Creating Beta Cells from Stem Cells
We’ve heard a lot about stem cells over the past few years, and while it may seem like the hype has died down a bit, in the field of diabetes, stems cells are hot! A team at Harvard has figured out how to transform embryonic stem cells into beta cells, which are the cells in the pancreas that produce insulin. These cells could then be injected into the pancreas to work their magic. The researchers have developed a method that converts the stem cells into beta cells within 30 days. When the new beta cells were injected into mice with diabetes, they went to work right away and essentially cured the mice’s diabetes within 10 days3. More research is needed, but this methodology will hopefully result in the same effect in humans.
Google’s Contact Lens
Google is more than just a search engine. Google scientists have forayed into the healthcare arena and are busy creating contact lenses that contain special sensors. These sensors can detect levels of glucose in tears. Currently, there are two ways that people with diabetes can monitor their blood glucose levels: with a blood glucose meter, which requires finger sticks, and with a continuous glucose monitor, which involves inserting a sensor underneath the skin that measures interstitial glucose. Both methods are invasive. Google has teamed up with Alcon, a division of Novartis, to develop the contact lenses which will contain a microchip and a low-powered circuit. Information about the glucose level in tears (which will be checked once a second), as well as warnings for impending hypoglycemia, will be sent to a mobile device4. Once again, stay tuned!

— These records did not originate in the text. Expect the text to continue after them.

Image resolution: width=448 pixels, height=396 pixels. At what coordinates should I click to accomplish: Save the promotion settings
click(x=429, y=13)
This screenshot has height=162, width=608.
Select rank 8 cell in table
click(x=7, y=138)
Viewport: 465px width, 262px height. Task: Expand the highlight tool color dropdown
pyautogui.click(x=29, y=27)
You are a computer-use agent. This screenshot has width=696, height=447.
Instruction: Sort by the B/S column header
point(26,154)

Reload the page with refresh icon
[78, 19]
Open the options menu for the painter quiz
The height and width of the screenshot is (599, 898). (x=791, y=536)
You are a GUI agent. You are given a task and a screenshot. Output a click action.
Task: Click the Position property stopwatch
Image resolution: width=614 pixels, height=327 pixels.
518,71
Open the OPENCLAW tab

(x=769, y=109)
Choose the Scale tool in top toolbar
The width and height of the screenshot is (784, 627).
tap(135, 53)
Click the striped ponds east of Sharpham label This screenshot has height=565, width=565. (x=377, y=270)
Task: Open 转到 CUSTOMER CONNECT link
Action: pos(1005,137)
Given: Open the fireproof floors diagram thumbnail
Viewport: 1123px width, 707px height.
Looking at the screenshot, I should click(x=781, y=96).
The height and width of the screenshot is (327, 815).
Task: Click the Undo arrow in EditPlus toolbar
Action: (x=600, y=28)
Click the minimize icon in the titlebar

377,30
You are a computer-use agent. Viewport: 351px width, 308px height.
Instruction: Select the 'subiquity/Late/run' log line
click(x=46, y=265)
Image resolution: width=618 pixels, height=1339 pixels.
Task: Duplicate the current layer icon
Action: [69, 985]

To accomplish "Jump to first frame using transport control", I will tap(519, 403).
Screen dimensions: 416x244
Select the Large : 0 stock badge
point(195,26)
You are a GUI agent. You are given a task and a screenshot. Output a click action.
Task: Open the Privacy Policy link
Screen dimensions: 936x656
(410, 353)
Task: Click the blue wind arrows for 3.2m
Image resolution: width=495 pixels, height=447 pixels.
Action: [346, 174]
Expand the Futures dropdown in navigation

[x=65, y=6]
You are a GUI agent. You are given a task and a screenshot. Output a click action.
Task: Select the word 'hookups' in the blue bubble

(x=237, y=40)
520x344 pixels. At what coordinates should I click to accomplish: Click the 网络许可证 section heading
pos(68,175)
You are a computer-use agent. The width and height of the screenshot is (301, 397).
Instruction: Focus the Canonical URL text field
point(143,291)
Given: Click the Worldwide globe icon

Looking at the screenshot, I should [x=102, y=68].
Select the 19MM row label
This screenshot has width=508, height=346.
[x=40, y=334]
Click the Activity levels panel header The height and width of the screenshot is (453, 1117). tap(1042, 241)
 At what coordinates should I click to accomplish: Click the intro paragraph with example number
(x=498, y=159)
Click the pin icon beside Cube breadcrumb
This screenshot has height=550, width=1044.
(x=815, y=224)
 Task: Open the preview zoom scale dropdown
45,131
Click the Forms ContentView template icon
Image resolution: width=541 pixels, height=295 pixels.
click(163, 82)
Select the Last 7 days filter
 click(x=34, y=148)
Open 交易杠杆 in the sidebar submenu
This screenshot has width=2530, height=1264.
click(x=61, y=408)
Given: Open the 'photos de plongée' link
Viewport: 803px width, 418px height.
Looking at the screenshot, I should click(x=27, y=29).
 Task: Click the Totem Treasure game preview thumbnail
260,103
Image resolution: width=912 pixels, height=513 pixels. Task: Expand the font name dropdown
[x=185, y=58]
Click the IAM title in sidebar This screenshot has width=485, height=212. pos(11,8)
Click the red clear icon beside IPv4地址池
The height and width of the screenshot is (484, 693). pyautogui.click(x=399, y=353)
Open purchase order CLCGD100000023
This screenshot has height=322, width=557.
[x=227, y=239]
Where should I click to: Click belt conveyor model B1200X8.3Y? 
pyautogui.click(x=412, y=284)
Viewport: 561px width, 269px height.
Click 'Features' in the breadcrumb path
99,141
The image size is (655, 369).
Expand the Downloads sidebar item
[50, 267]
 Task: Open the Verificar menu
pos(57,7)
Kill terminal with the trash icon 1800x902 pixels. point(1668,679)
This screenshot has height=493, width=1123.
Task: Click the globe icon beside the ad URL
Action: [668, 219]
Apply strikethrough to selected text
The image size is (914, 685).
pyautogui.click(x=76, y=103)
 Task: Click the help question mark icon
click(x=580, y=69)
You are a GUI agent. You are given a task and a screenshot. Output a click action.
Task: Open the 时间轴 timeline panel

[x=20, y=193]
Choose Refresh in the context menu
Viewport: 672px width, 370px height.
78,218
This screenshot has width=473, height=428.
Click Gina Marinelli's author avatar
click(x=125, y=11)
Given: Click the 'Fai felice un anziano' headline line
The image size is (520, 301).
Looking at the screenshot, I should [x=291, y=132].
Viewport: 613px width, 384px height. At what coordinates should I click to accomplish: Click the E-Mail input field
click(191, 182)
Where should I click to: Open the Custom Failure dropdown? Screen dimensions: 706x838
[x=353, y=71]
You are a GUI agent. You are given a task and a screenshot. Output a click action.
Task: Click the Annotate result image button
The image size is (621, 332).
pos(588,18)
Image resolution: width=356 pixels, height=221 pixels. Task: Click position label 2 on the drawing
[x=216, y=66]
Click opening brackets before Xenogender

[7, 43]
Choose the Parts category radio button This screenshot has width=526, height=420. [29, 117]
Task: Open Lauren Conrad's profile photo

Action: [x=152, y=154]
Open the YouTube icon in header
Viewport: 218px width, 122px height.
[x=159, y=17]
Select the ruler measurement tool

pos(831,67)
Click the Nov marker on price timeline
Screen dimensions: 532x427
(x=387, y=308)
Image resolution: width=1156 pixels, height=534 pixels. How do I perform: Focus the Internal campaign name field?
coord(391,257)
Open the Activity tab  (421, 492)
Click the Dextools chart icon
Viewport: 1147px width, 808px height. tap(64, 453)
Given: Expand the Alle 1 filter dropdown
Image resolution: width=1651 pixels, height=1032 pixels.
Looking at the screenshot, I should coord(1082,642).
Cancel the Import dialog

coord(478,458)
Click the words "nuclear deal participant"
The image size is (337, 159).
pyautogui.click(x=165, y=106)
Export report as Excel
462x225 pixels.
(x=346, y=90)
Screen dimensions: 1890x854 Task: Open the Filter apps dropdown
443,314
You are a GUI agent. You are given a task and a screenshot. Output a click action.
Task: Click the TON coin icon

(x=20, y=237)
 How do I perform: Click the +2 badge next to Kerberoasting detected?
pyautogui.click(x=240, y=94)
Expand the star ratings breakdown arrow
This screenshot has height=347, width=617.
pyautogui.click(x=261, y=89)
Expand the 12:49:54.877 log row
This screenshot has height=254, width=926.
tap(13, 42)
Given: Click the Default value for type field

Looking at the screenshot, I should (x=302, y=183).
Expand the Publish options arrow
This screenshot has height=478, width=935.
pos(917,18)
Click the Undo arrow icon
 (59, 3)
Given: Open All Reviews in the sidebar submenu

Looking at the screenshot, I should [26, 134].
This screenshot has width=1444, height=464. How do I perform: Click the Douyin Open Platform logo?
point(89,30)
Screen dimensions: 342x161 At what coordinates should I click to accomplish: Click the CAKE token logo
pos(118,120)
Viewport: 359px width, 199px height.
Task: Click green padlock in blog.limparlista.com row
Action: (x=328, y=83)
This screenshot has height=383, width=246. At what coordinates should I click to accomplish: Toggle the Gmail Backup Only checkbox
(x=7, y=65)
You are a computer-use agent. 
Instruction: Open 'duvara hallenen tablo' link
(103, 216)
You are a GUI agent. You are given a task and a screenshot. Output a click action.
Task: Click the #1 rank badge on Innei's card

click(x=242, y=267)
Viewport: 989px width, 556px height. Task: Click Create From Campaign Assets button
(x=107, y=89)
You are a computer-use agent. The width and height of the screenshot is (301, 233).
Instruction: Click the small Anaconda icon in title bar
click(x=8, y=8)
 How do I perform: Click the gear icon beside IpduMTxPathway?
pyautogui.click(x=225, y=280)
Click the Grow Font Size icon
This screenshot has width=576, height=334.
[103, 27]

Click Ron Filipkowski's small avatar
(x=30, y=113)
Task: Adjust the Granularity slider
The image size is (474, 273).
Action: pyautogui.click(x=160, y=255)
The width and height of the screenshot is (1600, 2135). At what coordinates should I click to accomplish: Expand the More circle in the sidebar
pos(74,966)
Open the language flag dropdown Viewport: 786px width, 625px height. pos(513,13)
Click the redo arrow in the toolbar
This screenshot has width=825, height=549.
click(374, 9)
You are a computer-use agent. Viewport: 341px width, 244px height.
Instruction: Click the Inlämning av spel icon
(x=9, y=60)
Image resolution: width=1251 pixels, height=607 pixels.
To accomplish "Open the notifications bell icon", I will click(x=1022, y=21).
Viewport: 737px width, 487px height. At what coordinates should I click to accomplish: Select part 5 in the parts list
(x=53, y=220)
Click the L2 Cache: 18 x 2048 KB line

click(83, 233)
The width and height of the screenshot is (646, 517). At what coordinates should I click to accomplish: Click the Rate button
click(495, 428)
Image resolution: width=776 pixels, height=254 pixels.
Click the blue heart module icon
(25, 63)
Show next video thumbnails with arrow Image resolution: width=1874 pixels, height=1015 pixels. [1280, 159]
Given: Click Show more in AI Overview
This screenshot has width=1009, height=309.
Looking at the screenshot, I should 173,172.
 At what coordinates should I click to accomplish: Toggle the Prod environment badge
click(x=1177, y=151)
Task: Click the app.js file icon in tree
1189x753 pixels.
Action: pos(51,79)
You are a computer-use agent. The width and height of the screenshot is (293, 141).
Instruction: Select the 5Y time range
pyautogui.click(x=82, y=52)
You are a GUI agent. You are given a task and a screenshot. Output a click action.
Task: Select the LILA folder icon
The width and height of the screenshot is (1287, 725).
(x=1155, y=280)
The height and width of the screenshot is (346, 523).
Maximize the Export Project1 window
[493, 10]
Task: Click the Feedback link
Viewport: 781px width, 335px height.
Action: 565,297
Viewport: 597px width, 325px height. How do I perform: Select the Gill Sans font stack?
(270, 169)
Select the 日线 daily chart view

- Russell, SJ, El-Khatib FH, Sinha M et al. Outpatient glycemic control with a bionic pancreas in type 1 diabetes. N Engl J Med 2014; 371:313-325.
- Olsen JM, Sato M, Dallner OS. Glucose uptake in brown fat cells is dependent on mTOR complex2-promoted GLUT1 translocation. J Cell Biol 2014; 207:365-374.
- Pagliuca FW, Millman JR, Gurtler M et al. Generation of functional human pancreatic B cells in vitro. Cell 2014; 159:428-439.